Overhead Expense

Are You Risking Your Business...(Part 2)?

Would it surprise you to know that you may be your company's single greatest risk? If you are the primary income driver, what happens if you suffer a disabling illness or injury and cannot work for a while (or perhaps permanently)?

Who drives the income necessary to keep the lights on, make payroll, pay vendors, and a host of other expenses that continue even when you can't work? Business Overhead Expense Plans provide coverage for the expenses of your business while you are out. These plans give you the time you need to recover or execute your disability buy-sell agreement provisions if you cannot return to work in the future. Reassure your employees and creditors of the continuity of your business. Let us help you keep the doors open following a disabling injury or illness.

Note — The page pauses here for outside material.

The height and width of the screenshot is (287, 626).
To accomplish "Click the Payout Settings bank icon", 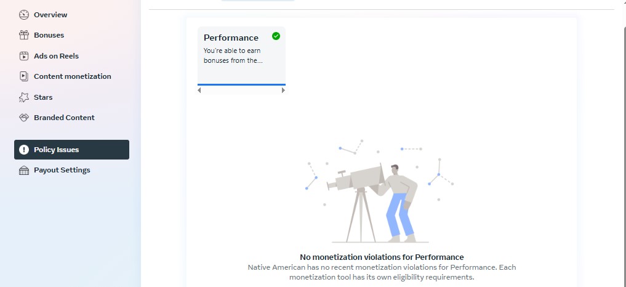I will [24, 170].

What Types of Expenses are Covered?

Covered expenses include those that are tax deductible to the business. The insured's salary, salaries of co-workers who perform the same duties as the insured, salaries of family members, and depreciation are typically not covered but may be via a custom policy rider.

  • Employee Wages (non-owner)
  • Payroll Taxes
  • Rent
  • Utilities and Phone
  • Equipment Leases
  • Building Expense
  • Interest Expense
  • Equipment Expense
  • Advertising
  • Computer Supplies
  • Dues & Subscriptions
  • Employee Benefits
  • Employee Retirement Plans
  • Office Insurance Plans
  • Legal & Accounting Expenses
  • Office Supplies Expense
  • Repairs & Maintenance Expense

Who Receives the Expense Reimbursements from the Insurance Company?

Benefits are payable to your business and are taxable upon receipt. In as much as the benefits received are used to fund ongoing deductible business expenses, the net tax effect is neutral.

The premiums paid to the insurance company for the overhead expense policy are generally tax deductible as a business expense.

When Do Benefits Start?

That depends on the elimination period you choose. The elimination period (time you must be totally disabled before benefits begin) will depend on several factors including: your premium budget, your type of business, your receivables history, the cash flow requirements of the business, and other underwriting factors related to your specific industry. In many cases, we see 30 day elimination periods while other businesses feel they can afford a 60 or 90 day elimination period.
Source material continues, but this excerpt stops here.